Gun rights are another example. The UK is among the countries with the least gun circulation.

For the rest, the UK Conservatives are your typical conservative right-wing coalition outfit: pro big business, pro small government (in theory, at least), pro fiscal responsibility (also in theory, at least), pro limited immigration, with traditionalist tendencies, with fringe members exhibiting vague to blatant xenophobic tendencies, etc.

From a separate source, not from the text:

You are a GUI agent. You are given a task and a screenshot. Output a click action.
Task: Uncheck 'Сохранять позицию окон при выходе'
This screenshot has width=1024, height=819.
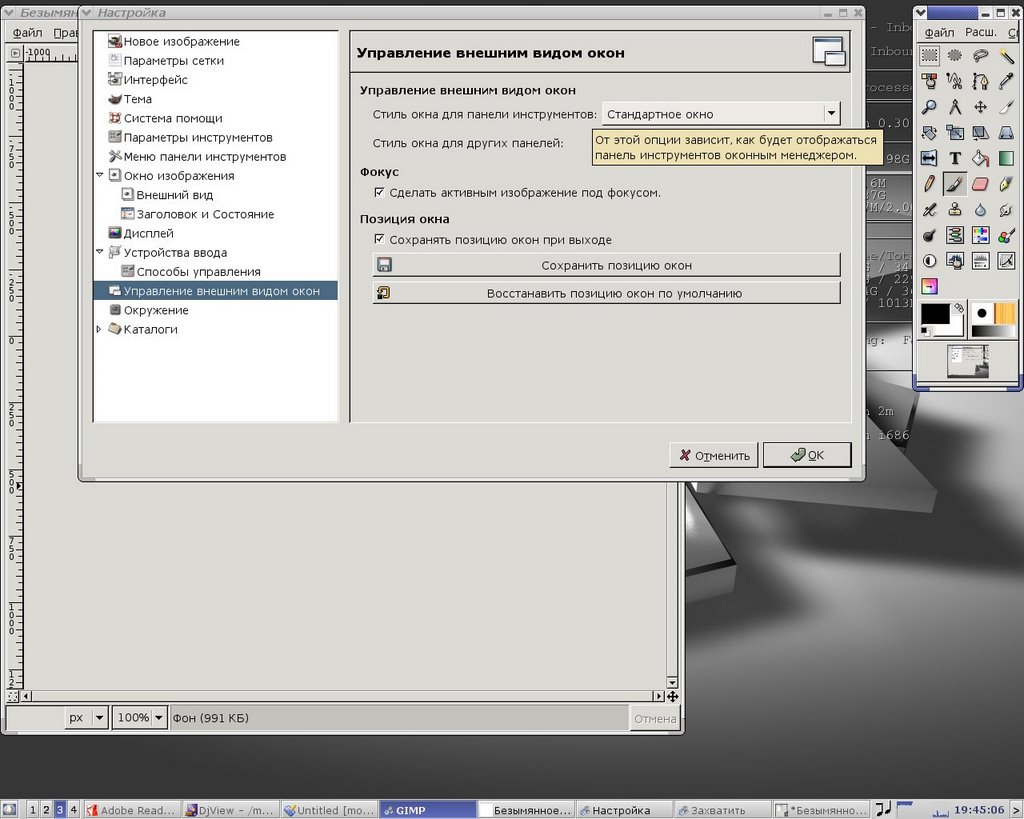pos(379,240)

Labour's positions under Corbyn are clearcut populist left. Its policy positions are very close to those advocated by e.g. Alexandra Ocasio-Cortez in the US. Before Momentum activists took over, the coalition's leadership leaned more center-center-left, as in firmly centrist -- which prompted arch-libertarian Margaret Thatcher to quip that her greatest achievement was Tony Blair. A US equivalent to a UK Blairite might look somewhat like Pete Buttigieg.

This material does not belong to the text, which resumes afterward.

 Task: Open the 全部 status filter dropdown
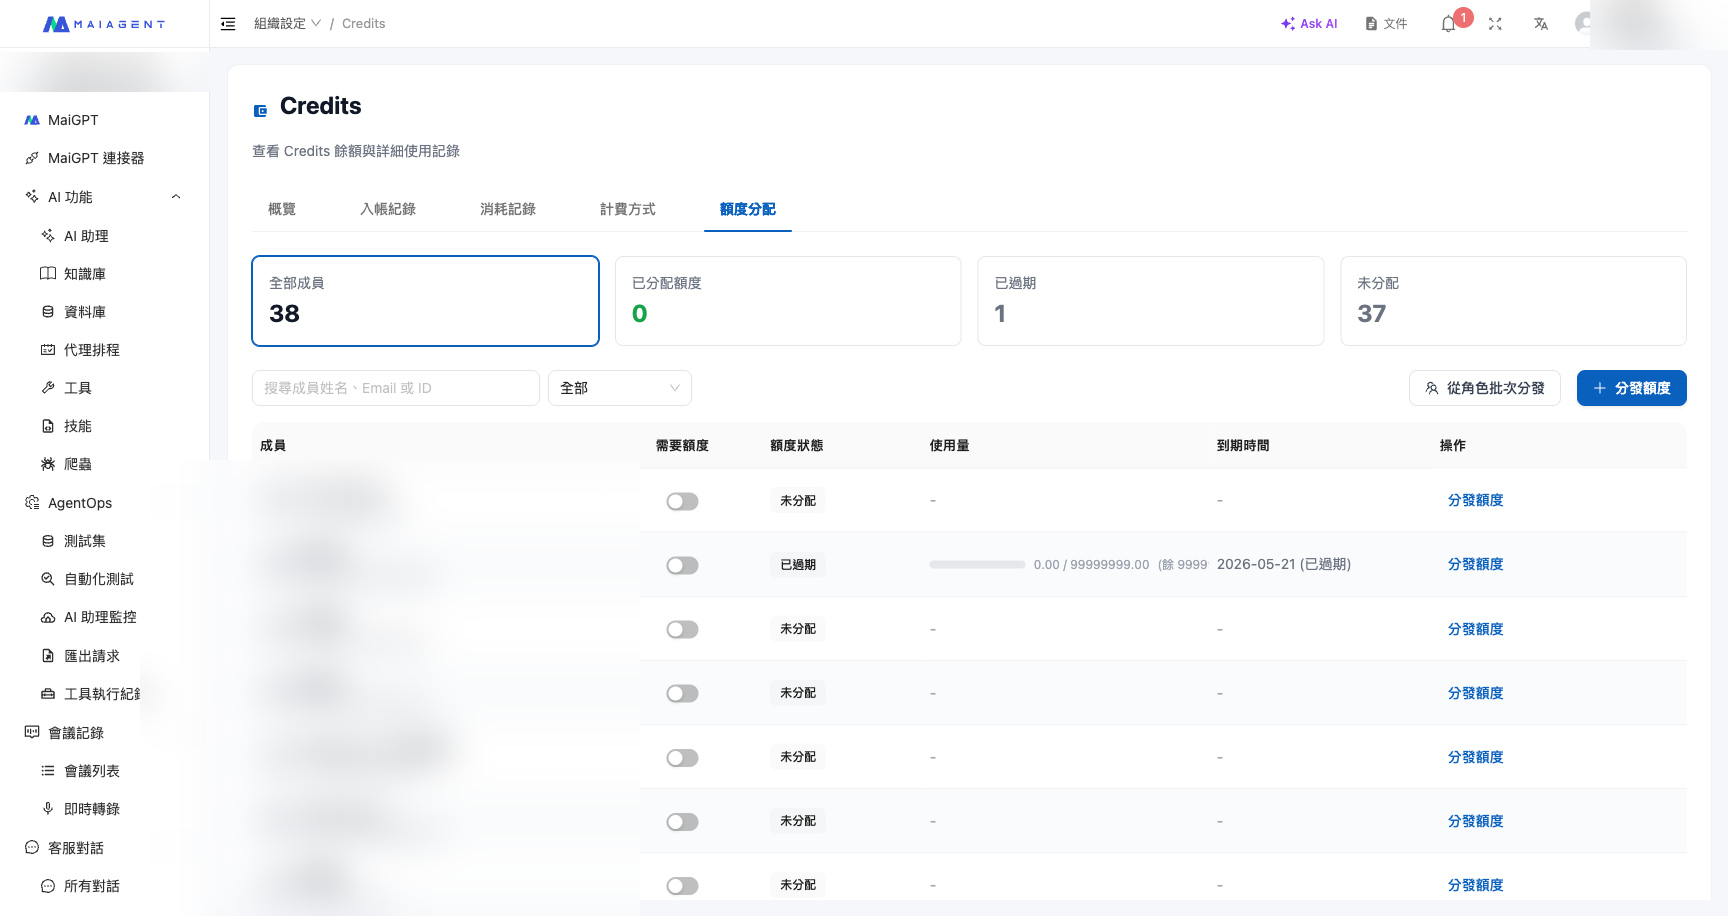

The Lib Dems are pro-market centrists with vague libertarian tendencies. It's nothing like Ron Paul fundamentalists, mind you; just a run the mill keep businesses happy outfit, without the social conservatism that is often associated with it. (To answer a comment: see for instance how the Tea Party movement, which originally was a purely libertarian group, got overtaken by the Christian right a mere few weeks into its existence.) In a 19th century continental European setting, they'd almost certainly have been filed under liberals -- that is, pro-democracy and pro-bourgeoisie, but not progressives. I'd wager many US independents would identify with it.

The Brexit party is a single issue party. There isn't much to say about it besides that it is first and foremost about Nigel Farage, and that its MEPs (and supporters) include a hodgepodge of libertarian fundamentalists, xenophobes, and former communists. It's a bit hard to say what it stands for exactly. The US equivalent might look like the alt-right without the white supremacist connotations -- or put another way, disgruntled, disillusioned, and disenfranchised voters.

The Green party is, well, green. They don't really fit in the usual right/left spectrum, except perhaps somewhere to the left. There actually is a US Green Party which resembles them on most policy issues (it only has traction in California).

The various nationalist groups are a varied bunch. The Scotts and Welsh are centrists leaning left. The Irish range from center left to hard right insofar as I'm aware.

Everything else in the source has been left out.